Beard assumed he would enter into a different industry after graduation but an opportunity came knocking. He received a call from CrownQuest CEO Tim Dunn inviting him to talk to the company’s president, Bobby Floyd, about working in CrownQuest’s mineral business it was starting.
Beard began work as a landman for CrownQuest, acquiring mineral rights in the Permian Basin. He was then promoted to land manager in 2011 and, in 2016, named executive vice president of CrownRock Minerals at its inception.
Beard is a certified professional landman and a member of the American Association of Professional Landmen and has served on its next-generation landman committee as well as the millennial task force. He is also a member of the Permian Basin Landman Association. He serves as vice president of the board of directors at Midland Memorial Hospital, and is on the board of trustees for Midland Classical Academy.

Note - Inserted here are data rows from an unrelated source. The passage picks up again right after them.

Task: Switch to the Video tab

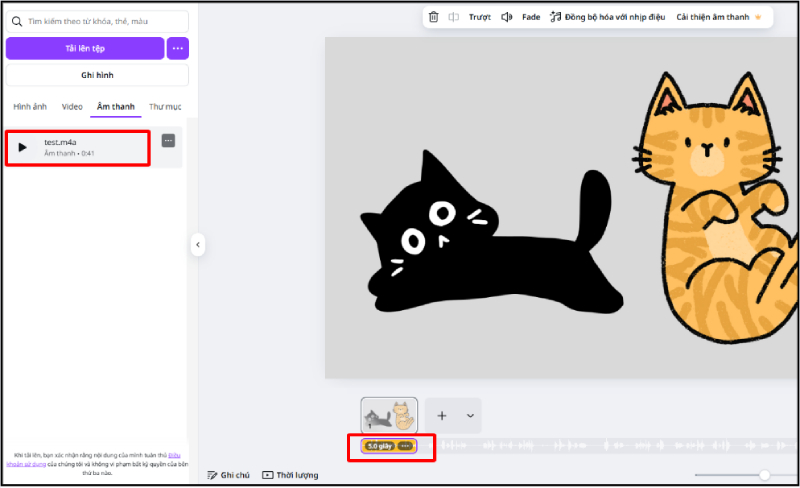Action: [72, 106]
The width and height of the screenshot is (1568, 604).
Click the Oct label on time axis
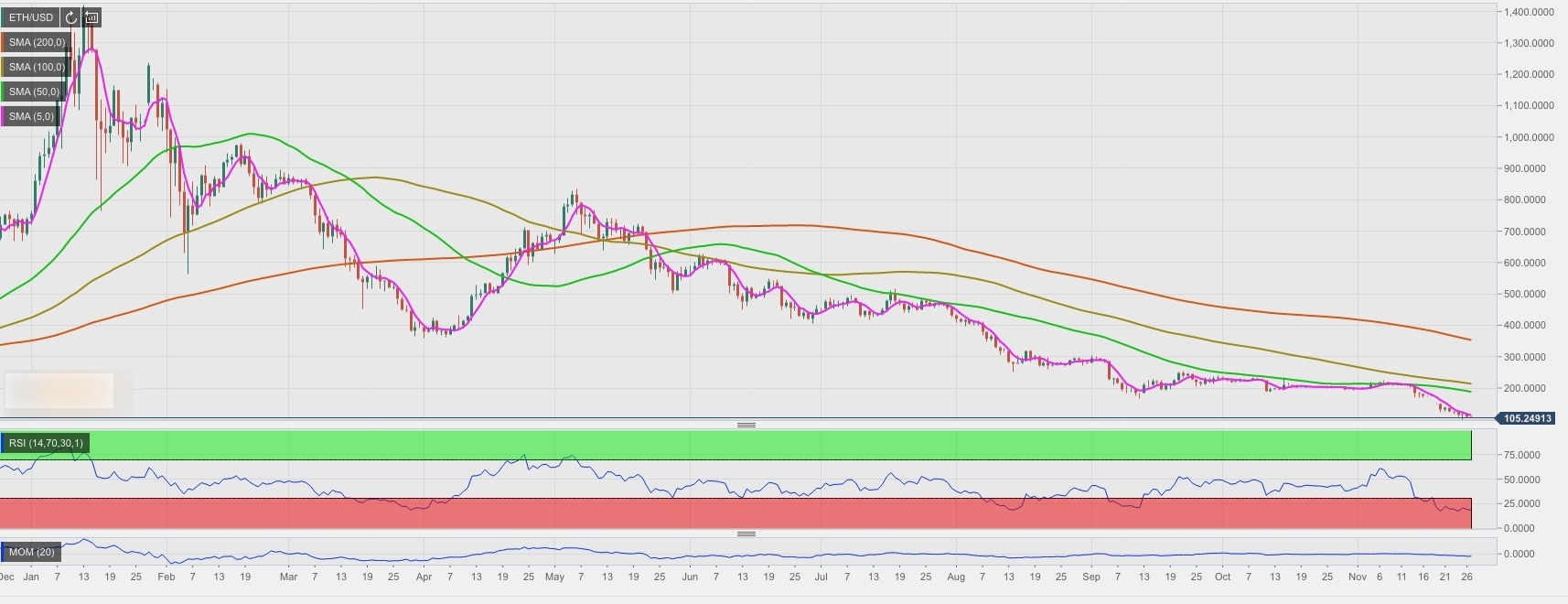(x=1222, y=577)
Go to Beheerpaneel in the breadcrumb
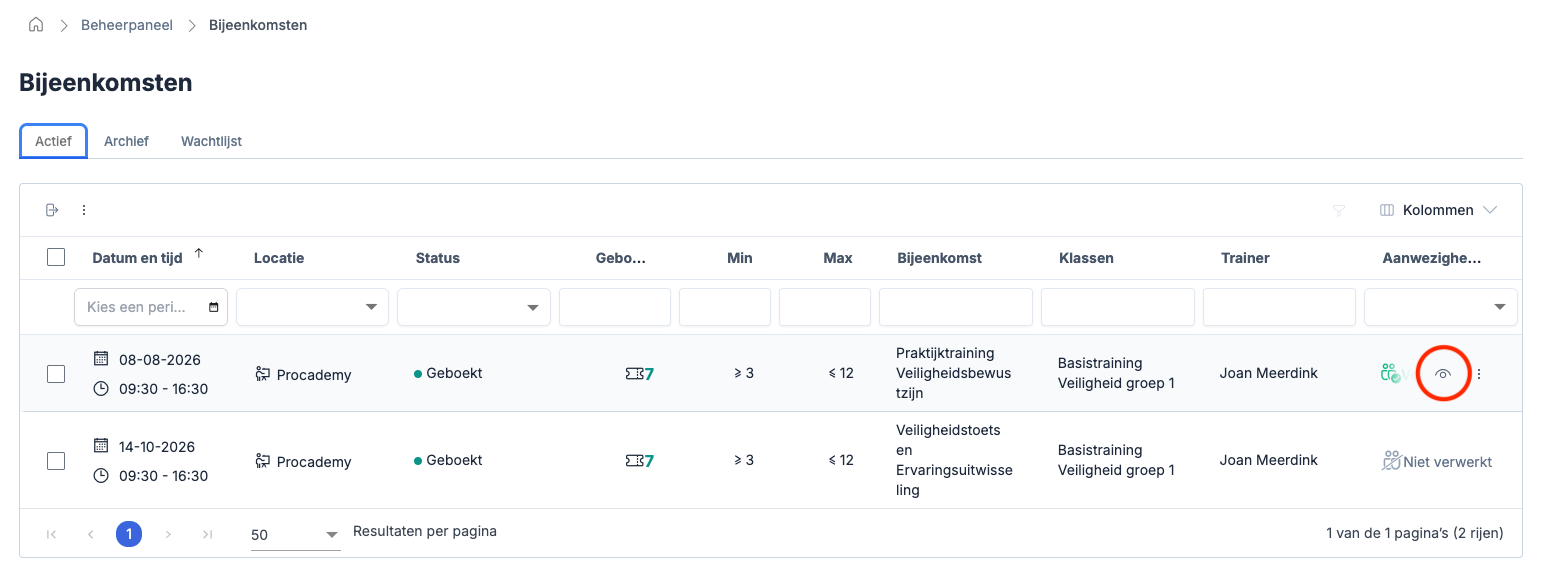 (127, 25)
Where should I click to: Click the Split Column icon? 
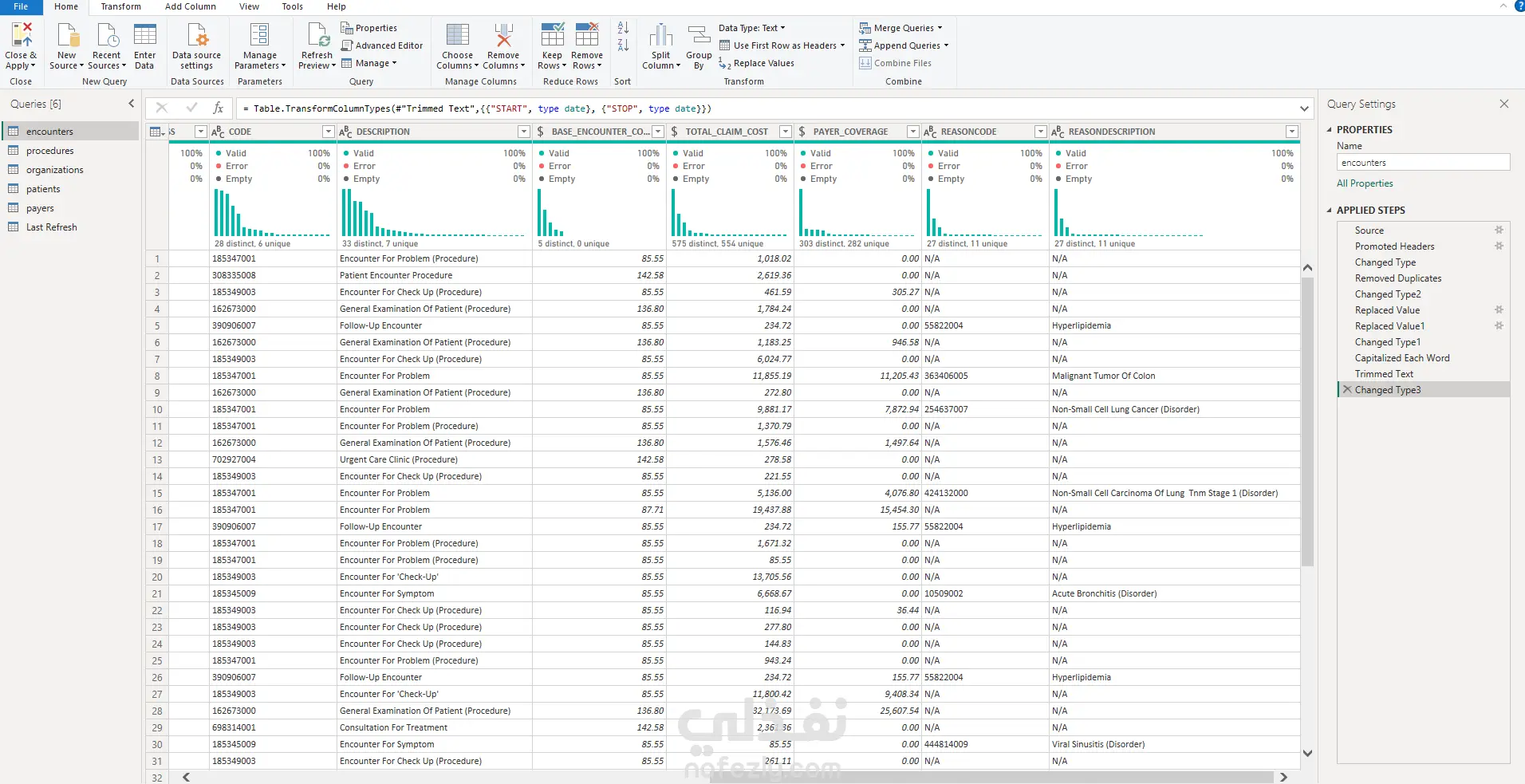click(661, 35)
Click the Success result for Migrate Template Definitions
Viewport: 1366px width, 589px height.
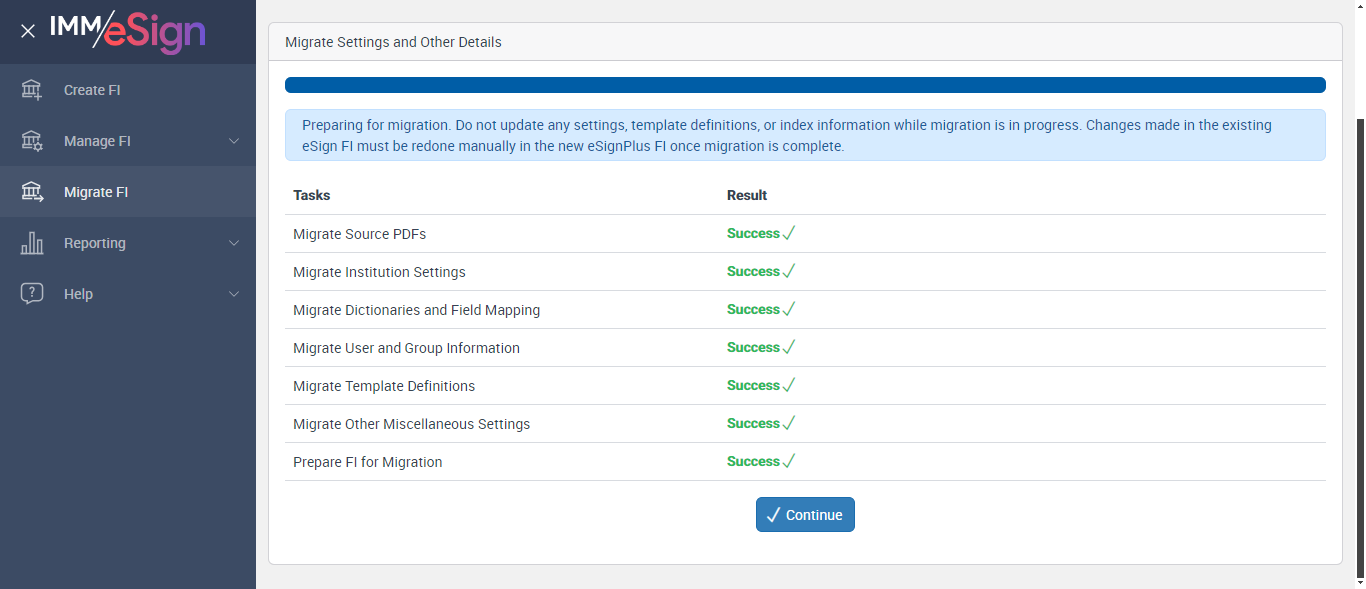click(753, 386)
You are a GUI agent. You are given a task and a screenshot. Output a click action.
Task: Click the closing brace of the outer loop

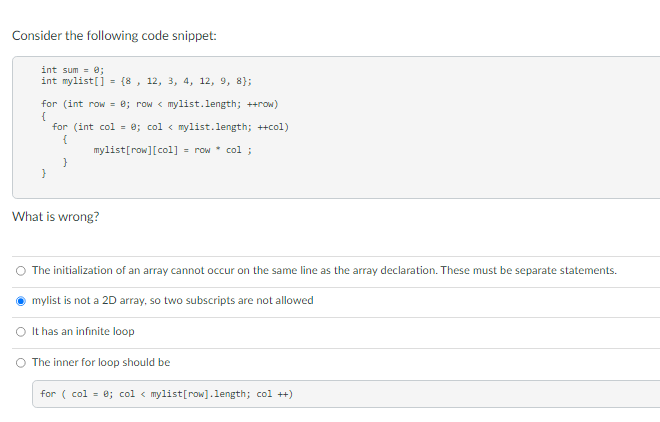(x=43, y=173)
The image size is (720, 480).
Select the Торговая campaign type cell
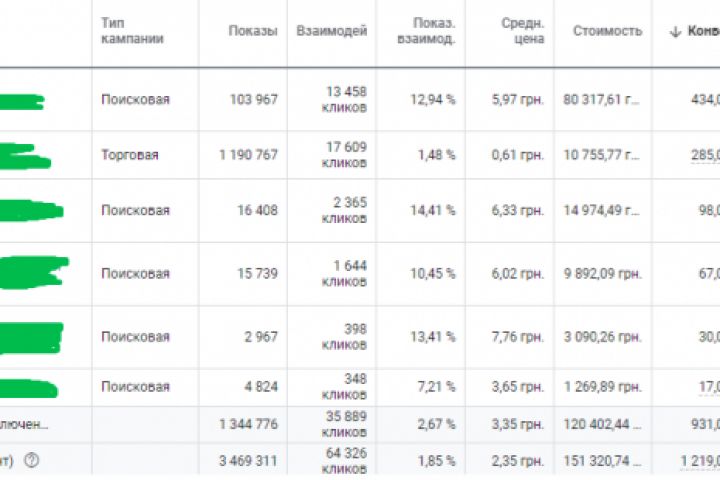click(129, 155)
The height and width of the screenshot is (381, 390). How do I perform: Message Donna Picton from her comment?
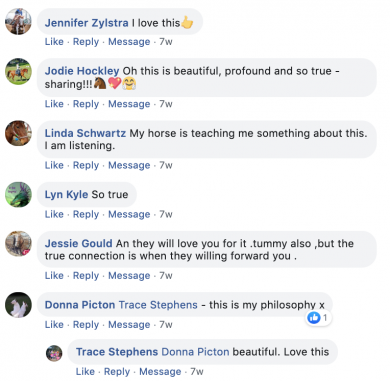pos(129,325)
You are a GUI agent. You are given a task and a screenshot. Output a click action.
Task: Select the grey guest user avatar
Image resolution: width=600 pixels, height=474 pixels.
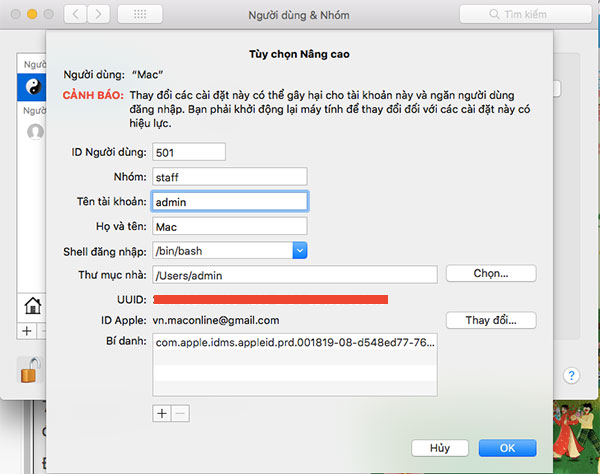[x=35, y=131]
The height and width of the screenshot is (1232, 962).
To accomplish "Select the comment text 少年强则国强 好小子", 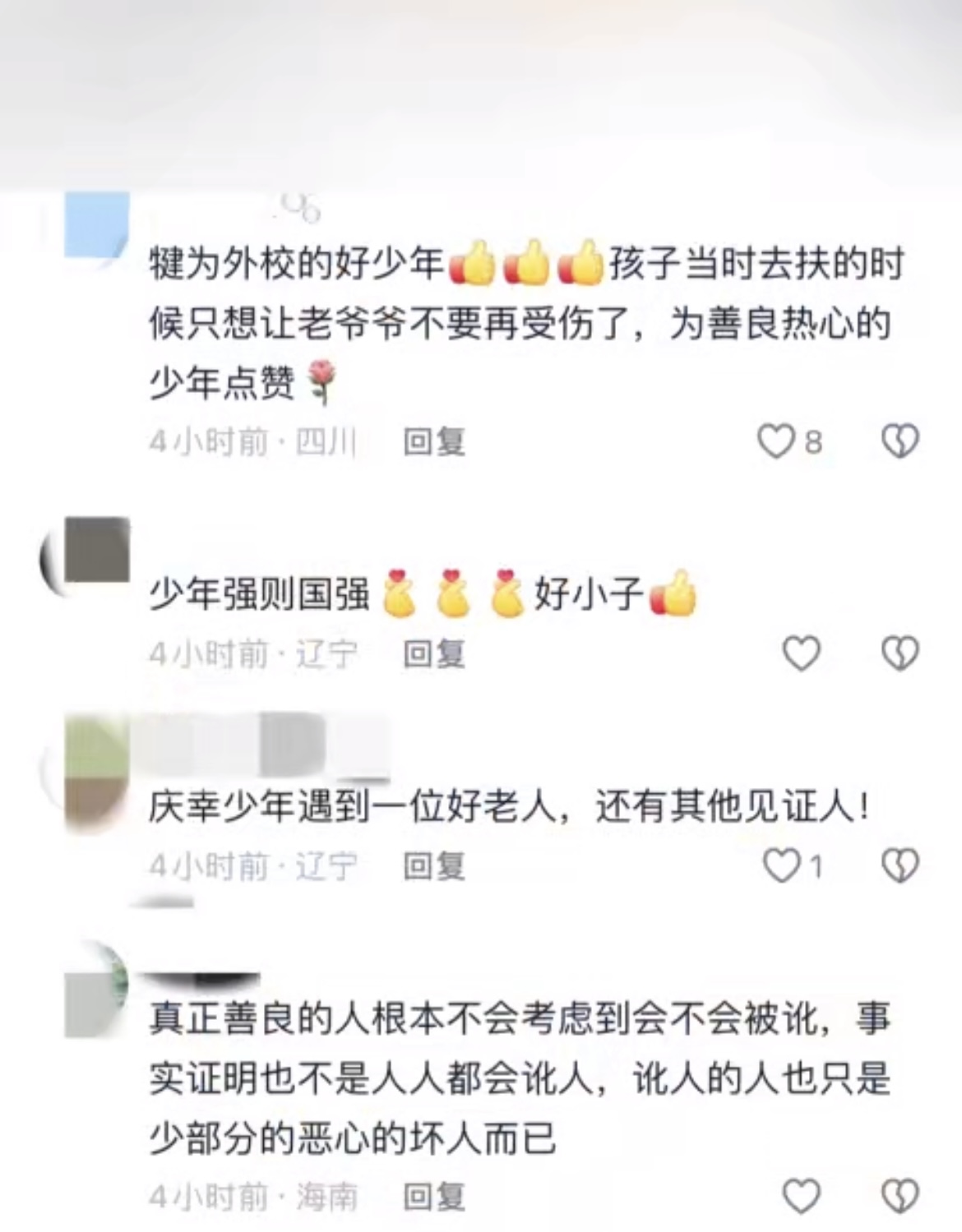I will tap(423, 593).
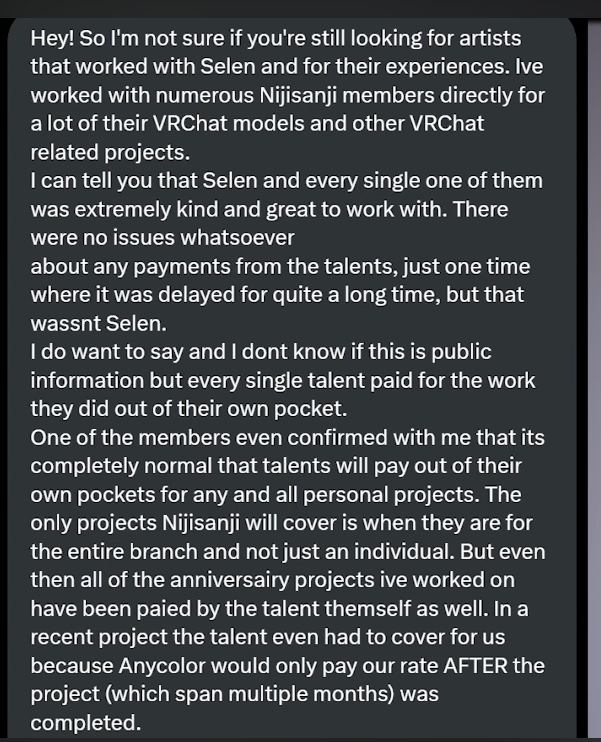Click the text "wassnt Selen."
The height and width of the screenshot is (742, 601).
tap(99, 324)
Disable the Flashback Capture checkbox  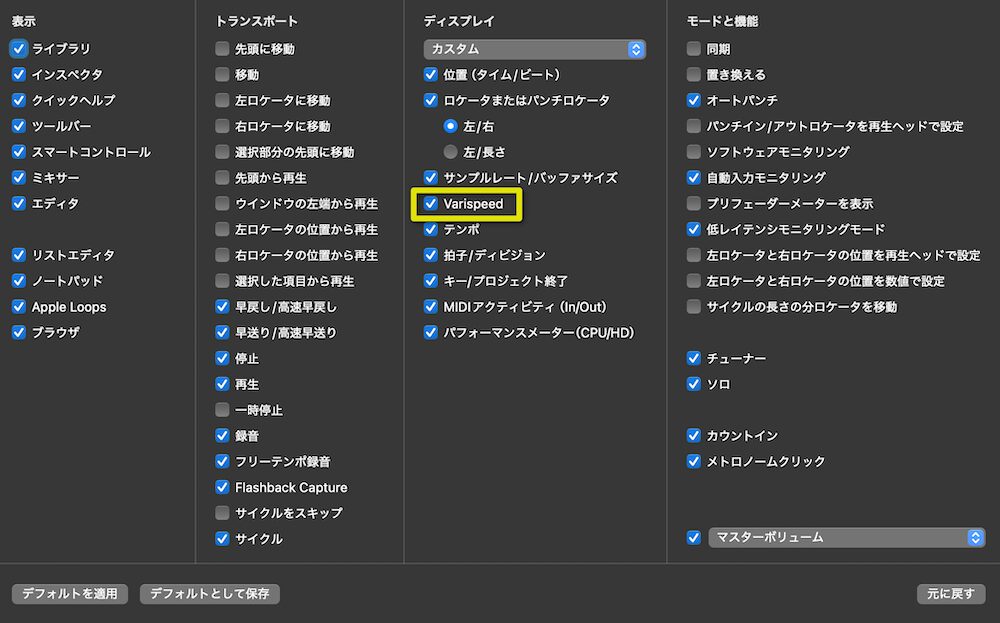coord(222,487)
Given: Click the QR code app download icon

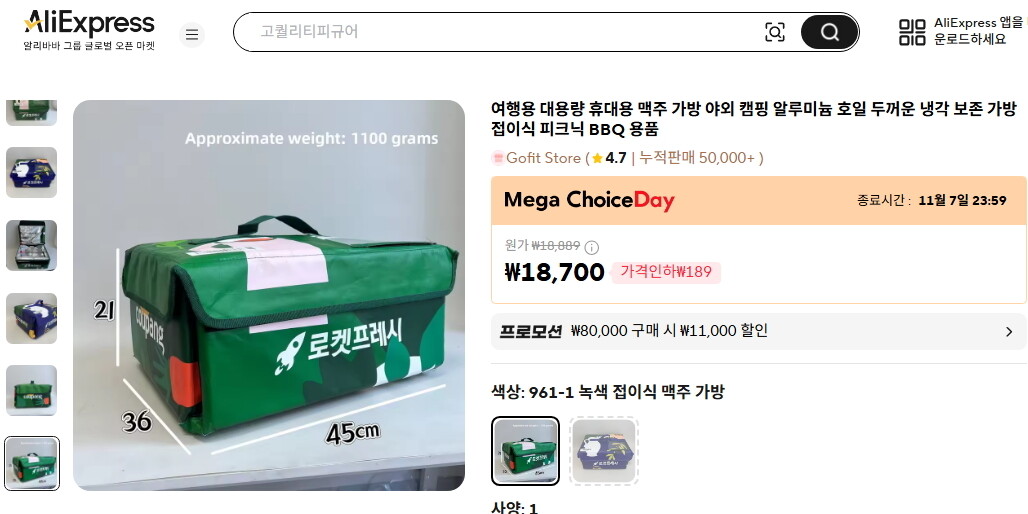Looking at the screenshot, I should [x=912, y=32].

In his free time, he enjoys spending time with his family and renovating homes.
Investor: As the land manager at CrownQuest, what are your responsibilities?
Beard: We have just over 93,000 net acres that we operate in the Wolfcamp—so Midland, Martin, Howard, Glasscock and Upton is principally where that acreage is. We have an additional 100,000 acres over on the eastern shelf and then there's a several thousand acre footprint on the Central Basin Platform. We also have several thousand acres over in New Mexico in the San Juan Basin. As land manager, I’m overseeing the day-to-day operations, making sure our title’s cleared, locations are ready and rights-of-way are bought so that the drilling engineers and completion engineers have the ability to get in there and do their jobs.
Investor: Where are CrownQuest primary targets?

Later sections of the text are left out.